Dat heeft uiteraard grote gevolgen voor het armoedebeleid van een regering. De linkse oppositiepartijen gebruiken de SCP-armoedecijfers nu nog met enige regelmaat om kritiek te uiten op het inkomensbeleid ten aanzien van de minima. Het nieuwe model baseert zich op een politiek vast te stellen minimaal budget dat huishoudens nodig zouden hebben voor wonen, voedsel en kleding. Daarmee wordt elke band met de verworvenheden van de succesvolle klassenstrijd in het verleden doorgesneden. Niet een menselijke solidaire maat geldt dan meer, maar een arbitraire met individualistische kenmerken.
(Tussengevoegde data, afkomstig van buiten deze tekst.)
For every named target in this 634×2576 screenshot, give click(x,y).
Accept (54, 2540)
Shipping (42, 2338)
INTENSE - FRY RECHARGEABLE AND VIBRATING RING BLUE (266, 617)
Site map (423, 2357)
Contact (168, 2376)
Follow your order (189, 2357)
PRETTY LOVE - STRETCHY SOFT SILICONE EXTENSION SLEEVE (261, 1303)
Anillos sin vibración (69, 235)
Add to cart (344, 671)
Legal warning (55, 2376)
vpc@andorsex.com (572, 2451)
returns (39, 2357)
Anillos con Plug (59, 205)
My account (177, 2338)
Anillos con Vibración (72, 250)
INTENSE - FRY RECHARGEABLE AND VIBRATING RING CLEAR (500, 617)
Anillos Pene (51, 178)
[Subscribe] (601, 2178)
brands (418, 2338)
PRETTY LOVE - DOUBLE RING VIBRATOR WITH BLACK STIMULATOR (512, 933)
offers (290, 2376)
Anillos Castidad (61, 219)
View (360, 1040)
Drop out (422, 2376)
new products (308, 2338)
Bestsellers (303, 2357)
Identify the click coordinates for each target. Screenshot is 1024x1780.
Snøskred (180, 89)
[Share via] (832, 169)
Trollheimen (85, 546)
Armoede wordt een individueel vraagstuk. Nederland is dan terug bij de charitas en de gaarkeuken. Armen hoeven niet te verhongeren, maar toch... het is hun eigen individuele schuld. Ze moeten maar meerdere stapelbanen nemen, zoals in het lichtende voorbeeld van de VS. De huidige SCP-berekeningen van de armoedegrens zijn afgeleid van het niveau van uitkeringen en inkomens. Deze laten zien of mensen armer zijn dan gemiddeld, niet of ze genoeg geld hebben om van te leven. Daarbij staan solidariteit en gelijkwaardigheid nog centraal. De zogenoemde lage-inkomensgrens (9,8 procent in 2000, ruim 1,5 miljoen mensen) die het SCP nu hanteert, in zijn om de paar jaar verschijnende Armoedemonitor, is gebaseerd op het bijstandsniveau van 1979 en wordt jaarlijks aangepast aan de inflatie. De nieuwe aanpak maakt, naar Amerikaans voorbeeld en gebruikmakend van Amerikaanse begrippen, de weg vrij voor volledige individualisering van het armoedevraagstuk. Het neoliberale denken wordt in alle details van de inrichting van de samenleving zichtbaar.
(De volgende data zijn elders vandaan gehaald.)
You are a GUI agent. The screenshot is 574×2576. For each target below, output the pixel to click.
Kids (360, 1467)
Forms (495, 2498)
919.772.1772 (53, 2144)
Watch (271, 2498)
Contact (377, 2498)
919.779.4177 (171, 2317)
Arm, armer, armst, verdwenen

Volgens SCP-onderzoeker Arjan Soede was het minimale maandinkomen dat een alleenstaande in 2000 nodig had om van te leven, het zogenoemde 'low-cost budget', 670 euro (3,6 procent van de bevolking, zo'n 570.000 mensen had toen zelfs nog minder te besteden!). Dat vindt ook het SCP (nu nog) te gortig, daarom is er ook een iets ruimere variant ontwikkeld. In dat zogenoemde 'modest but adequate budget' is ook rekening gehouden met abonnementen en recreatie! Voor een alleenstaande lag de grens in 2000 op 758 euro per maand. In deze variant was 6,4 procent van de bevolking arm, ofwel meer dan 1 miljoen mensen. Het SCP gaat de alternatieve definities nog verder ontwikkelen. Dat is wat 'ondernemend Nederland' voor ogen staat en waar de vakbondstop maar niet tegen in opstand komt. Hoe lang nog leden?

Bronnen: NRC, 17-8, 19-8, 30-8, FD, 21-7, ANP, 28-8.